EXERCISE TASK: Pull out each line of the items below that contains the string "computer", matching case exactly.

[Extracted records]
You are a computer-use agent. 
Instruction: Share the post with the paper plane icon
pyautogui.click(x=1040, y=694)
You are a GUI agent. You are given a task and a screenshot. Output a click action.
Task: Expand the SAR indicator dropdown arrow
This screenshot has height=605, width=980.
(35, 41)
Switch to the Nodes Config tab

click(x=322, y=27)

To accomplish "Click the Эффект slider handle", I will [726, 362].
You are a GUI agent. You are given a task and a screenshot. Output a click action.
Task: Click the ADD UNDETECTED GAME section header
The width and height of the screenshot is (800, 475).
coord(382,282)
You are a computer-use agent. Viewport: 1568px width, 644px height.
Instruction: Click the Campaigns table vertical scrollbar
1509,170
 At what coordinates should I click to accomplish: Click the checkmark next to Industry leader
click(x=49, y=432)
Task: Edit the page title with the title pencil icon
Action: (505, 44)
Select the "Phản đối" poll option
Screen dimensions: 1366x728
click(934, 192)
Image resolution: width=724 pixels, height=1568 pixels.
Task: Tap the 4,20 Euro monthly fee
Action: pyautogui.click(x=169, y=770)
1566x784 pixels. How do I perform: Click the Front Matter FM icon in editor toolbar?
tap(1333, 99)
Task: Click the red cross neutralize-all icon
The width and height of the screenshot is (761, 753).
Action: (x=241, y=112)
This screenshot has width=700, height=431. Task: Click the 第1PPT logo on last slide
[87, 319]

SOLUTION TO THE PROBLEM:
You are a computer-use agent. 
You are a computer-use agent. Viewport: 1568px width, 644px height.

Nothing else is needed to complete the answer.